在系統遭受攻擊方面,最常見的便是遭遇DDoS(Distributed Denial-of-Service)攻擊,攻擊者通常會利用被植入木馬的殭屍電腦,於特定時間內集中對特定目標進行網路存取動作,導致被攻擊的電腦、網站系統無法承受密集的系統存取動作,且造成系統當機或是存取速度變得極慢,這對於被攻擊者的企業不但丟失商機,也對企業形象造成衝擊。
資安日誌與網路流量綜合檢視與判讀
電腦系統中,無論是作業系統還是應用軟體,通常都會在程式的運作過程中留下日誌檔(log file),以便當程式運作出現問題時提供開發者檢驗問題,找出問題的可能發生原因的紀錄資料。不過,這些日誌檔通常都是經由一堆一般使用者難以理解的文字與數字紀錄所組成,除非發生嚴重的系統問題,通常是不會有人去在意與檢視這些日誌檔案。
從系統面看,當系統遭受外部攻擊時,網路流量將會出現異常的狀況,系統也會記錄下網路流量的變化情形。同樣地,這些網路流量的異常變化通常也不會在第一時間通知系統管理者,當系統管理者被告知時,通常系統已經遭受嚴重的攻擊或是出現系統癱瘓現象,不但,管理者來不及制止這些異常的網路存取行為,傷害也已經造成。

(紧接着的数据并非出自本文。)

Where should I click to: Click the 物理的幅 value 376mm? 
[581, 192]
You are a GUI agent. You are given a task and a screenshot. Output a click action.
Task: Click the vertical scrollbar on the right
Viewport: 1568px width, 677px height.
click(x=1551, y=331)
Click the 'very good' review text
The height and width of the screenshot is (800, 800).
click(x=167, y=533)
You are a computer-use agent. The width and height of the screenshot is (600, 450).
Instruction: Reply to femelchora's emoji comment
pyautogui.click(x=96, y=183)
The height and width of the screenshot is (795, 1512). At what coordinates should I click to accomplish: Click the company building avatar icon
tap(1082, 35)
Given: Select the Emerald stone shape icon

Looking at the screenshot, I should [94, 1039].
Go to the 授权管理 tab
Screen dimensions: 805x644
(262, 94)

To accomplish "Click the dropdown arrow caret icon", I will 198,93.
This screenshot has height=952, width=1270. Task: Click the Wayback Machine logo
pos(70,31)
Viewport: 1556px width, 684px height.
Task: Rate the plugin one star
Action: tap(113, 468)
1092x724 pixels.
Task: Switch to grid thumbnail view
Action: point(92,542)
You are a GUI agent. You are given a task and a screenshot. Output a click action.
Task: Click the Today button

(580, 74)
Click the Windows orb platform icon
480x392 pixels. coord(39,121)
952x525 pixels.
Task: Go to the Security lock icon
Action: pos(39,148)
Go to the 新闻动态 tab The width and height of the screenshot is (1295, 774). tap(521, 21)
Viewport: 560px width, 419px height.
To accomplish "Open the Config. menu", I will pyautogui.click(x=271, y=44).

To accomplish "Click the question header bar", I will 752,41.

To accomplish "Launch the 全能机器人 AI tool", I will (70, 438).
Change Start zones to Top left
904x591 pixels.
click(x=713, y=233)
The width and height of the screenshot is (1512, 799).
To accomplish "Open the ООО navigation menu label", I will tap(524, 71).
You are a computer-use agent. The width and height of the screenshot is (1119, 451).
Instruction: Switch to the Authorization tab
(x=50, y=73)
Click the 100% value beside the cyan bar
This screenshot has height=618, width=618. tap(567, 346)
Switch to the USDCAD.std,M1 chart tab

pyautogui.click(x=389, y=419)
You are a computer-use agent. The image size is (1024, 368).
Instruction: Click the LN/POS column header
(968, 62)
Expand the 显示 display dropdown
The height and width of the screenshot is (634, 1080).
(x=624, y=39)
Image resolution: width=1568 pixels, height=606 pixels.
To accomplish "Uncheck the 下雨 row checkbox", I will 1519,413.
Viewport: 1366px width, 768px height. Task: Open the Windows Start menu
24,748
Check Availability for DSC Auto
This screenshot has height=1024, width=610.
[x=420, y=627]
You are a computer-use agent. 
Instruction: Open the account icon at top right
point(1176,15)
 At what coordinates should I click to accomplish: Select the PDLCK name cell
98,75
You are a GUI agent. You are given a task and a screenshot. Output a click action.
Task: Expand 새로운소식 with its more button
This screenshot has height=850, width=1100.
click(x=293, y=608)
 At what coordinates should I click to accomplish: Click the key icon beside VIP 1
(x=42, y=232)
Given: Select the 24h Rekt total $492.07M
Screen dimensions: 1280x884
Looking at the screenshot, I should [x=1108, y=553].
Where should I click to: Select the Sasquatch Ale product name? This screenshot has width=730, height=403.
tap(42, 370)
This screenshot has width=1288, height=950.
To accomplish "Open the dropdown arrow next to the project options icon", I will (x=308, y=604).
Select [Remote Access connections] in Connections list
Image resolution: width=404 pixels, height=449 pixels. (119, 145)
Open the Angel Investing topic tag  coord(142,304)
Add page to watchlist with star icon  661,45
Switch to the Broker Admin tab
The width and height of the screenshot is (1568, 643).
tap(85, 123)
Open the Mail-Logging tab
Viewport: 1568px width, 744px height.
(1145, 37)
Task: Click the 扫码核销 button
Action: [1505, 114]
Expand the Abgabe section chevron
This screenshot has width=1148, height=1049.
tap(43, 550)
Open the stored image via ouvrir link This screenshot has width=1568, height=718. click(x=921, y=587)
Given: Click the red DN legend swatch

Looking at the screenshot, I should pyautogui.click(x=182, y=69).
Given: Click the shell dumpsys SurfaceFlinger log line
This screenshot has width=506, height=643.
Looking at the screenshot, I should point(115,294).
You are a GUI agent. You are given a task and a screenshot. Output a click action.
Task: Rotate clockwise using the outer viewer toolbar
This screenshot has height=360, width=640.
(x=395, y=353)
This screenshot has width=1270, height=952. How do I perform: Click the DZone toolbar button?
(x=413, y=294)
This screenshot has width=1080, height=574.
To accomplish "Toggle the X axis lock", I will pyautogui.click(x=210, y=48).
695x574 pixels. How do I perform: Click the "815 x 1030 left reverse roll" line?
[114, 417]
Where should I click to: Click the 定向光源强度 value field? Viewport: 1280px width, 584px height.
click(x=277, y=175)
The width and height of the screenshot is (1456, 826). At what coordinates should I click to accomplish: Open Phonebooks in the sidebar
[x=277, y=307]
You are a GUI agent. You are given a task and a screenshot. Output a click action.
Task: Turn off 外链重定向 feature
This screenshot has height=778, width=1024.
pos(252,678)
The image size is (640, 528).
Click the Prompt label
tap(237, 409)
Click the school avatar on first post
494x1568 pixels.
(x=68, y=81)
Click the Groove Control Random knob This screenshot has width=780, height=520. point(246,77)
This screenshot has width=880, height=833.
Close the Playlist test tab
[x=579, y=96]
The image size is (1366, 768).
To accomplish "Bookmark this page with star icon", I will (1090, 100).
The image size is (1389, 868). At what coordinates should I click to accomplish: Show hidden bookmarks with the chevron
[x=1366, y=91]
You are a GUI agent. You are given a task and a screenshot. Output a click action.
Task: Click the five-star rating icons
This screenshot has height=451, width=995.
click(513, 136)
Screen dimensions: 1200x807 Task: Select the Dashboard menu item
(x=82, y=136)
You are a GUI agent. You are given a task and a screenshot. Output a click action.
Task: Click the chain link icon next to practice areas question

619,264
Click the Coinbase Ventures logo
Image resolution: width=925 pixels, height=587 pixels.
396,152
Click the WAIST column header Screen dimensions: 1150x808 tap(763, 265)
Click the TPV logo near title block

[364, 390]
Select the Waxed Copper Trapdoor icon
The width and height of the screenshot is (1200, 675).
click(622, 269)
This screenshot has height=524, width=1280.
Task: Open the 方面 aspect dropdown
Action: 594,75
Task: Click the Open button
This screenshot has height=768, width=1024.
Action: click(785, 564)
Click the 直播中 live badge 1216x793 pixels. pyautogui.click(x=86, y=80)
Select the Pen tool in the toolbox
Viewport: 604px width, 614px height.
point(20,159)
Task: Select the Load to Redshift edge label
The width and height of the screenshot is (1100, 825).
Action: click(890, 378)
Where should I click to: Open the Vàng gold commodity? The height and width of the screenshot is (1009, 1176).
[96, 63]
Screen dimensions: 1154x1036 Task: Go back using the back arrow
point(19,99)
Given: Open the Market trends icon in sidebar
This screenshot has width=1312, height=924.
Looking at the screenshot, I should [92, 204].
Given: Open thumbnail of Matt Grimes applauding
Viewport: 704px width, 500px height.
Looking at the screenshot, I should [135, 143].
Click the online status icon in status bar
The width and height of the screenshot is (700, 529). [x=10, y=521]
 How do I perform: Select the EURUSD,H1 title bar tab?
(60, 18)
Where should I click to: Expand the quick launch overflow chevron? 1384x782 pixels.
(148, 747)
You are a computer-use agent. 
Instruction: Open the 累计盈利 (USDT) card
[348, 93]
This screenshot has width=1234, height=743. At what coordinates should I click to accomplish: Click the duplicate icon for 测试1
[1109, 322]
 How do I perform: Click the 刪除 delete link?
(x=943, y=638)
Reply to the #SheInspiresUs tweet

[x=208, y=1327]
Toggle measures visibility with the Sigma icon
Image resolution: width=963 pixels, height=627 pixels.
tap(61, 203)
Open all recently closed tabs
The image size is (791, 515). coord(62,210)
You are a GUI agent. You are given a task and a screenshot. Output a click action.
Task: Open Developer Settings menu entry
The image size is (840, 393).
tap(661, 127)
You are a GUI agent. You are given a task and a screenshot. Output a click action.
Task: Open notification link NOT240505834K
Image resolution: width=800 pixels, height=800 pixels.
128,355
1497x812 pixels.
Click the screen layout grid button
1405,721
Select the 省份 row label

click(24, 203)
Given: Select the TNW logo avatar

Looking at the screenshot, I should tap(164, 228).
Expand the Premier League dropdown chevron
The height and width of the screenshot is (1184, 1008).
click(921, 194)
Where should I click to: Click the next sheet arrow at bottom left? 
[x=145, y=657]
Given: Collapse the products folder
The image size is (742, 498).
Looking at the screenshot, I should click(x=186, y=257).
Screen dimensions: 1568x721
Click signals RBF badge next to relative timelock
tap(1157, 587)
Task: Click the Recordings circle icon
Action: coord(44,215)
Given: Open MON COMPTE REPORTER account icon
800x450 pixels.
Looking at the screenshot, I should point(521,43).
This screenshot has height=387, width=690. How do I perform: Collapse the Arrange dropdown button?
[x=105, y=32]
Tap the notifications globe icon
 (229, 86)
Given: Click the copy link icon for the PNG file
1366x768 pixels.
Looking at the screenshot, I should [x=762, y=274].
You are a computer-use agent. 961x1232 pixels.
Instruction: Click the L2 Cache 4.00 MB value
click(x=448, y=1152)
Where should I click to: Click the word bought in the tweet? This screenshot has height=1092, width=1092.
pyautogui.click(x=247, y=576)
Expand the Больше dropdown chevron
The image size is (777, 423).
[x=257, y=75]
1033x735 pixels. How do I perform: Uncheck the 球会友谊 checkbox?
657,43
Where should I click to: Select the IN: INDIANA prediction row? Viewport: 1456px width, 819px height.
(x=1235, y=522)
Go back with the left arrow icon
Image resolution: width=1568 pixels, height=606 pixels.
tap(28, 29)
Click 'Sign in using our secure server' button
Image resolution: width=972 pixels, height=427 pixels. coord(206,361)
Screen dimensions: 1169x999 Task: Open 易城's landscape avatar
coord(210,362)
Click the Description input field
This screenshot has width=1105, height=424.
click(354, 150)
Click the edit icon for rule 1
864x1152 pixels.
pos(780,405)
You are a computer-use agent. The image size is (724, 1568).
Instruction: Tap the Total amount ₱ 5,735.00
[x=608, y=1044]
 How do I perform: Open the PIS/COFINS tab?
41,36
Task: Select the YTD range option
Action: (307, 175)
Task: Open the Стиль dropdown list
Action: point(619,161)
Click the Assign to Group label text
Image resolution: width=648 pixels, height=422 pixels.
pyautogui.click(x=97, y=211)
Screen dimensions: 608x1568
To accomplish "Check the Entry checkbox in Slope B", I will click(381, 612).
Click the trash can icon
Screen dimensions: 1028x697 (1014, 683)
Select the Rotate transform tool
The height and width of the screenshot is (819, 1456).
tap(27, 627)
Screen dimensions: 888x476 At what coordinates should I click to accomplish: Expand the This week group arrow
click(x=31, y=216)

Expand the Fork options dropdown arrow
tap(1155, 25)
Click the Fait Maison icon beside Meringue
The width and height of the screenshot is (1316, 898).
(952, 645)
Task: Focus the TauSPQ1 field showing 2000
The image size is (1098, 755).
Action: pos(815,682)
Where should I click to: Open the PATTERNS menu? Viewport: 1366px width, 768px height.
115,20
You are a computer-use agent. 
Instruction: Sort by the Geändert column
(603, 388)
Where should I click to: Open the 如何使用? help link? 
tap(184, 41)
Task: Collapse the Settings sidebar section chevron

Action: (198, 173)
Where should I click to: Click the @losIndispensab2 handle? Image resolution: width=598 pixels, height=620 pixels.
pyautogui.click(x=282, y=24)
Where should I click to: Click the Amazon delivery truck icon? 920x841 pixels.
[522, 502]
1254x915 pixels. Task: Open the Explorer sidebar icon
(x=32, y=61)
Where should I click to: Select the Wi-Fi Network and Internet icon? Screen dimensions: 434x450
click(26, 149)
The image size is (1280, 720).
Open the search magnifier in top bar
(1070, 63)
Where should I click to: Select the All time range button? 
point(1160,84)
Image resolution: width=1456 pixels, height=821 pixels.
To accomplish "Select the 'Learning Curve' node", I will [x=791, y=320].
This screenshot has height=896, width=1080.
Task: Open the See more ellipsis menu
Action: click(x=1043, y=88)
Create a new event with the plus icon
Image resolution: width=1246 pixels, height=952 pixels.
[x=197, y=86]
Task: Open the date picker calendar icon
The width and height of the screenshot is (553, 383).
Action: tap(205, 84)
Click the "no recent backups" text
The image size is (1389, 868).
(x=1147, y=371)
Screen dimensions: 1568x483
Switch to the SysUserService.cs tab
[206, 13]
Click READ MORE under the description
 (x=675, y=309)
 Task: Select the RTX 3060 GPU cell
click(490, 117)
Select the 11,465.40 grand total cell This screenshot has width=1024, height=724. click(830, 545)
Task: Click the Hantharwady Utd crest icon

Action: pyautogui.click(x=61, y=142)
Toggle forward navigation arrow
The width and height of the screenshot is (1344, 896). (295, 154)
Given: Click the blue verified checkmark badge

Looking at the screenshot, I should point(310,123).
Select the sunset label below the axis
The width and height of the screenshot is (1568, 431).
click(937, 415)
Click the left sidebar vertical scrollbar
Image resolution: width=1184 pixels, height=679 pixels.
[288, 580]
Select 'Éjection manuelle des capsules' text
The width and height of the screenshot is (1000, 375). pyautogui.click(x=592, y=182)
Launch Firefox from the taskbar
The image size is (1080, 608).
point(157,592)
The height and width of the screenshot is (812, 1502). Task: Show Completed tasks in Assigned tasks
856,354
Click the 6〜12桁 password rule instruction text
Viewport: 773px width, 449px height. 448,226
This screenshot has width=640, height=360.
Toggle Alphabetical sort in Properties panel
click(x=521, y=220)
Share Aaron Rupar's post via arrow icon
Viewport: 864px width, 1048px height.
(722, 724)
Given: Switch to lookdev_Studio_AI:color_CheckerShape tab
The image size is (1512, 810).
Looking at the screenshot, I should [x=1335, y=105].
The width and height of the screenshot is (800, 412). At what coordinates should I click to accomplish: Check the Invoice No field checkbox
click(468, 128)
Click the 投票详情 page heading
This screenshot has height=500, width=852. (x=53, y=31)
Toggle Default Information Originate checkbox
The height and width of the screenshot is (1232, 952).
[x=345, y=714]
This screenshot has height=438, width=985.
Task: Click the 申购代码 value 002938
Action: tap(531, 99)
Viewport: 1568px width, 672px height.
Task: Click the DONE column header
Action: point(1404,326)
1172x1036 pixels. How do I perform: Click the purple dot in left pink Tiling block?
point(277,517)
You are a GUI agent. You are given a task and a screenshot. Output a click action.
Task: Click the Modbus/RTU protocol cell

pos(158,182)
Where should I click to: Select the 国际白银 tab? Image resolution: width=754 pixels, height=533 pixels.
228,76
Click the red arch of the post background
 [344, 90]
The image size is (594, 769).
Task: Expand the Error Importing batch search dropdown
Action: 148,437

事實上,所謂「凡走過必留下痕跡」,任何系統遭受到不正常的存取或是遭受攻擊時,都會在日誌檔與網路流量資料中留下紀錄。但從許多事件案例中,我們可以發現一個共同現象,那便是當發現系統出現異常時,通常已經過了好幾個星期或數個月,一方面只能進行事後的追查,無法防範事件於未然,另一方面有可能因為事件已經發生過一段時日,當時的日誌檔與網路流量資料檔案已經被覆寫,或是因為紀錄檔案過於龐大,導致追查曠日廢時、困難重重。
提早進行防堵,甚至防範於未然
此外,其實網路入侵行為將會同時在系統日誌檔與網路流量資料檔案中出現端倪,但是當前這兩個檔案都是獨立存在的,而無法同時檢視、比較,來儘早發現可疑的網路活動。若有資安檢視系統能夠同時針對系統日誌檔與網路流量資料檔同時進行監測與判讀,將能夠加快找出異常活動的速度,無論是資料外洩或是系統遭受攻擊,如果能夠在事件發生的初期便能夠偵測到不正常的存取動作,提早進行防堵,將能夠避免事件朝向惡化發展,甚至防範於未然。
由於系統、應用軟體、服務的多樣性,入侵與攻擊技巧也在日新月異的演變,如何準確地分析與辨識出可疑的活動,並及早提出警示,減少誤報的現象發生,將是日後對於資安檢測系統的一大挑戰。
如何選擇一套能夠整合檢測系統日誌檔與網路流量資料檔呢?並從中找出彼此的關聯性,依據網路異常行為的模式分析,也針對可疑的內部與外部存取行為進行監控,甚至是對封包的內容進行檢測,以便從中找出可疑的蛛絲馬跡,並對管理者提供一目了然的操作介面,且能及早將可疑的活動提出警告,以便做出相關的因應措施,這將可大幅降低系統管理者的負擔。因此,防範「資安事件」於未然,遠比事後彌補與追查的亡羊補牢更有意義也更為重要。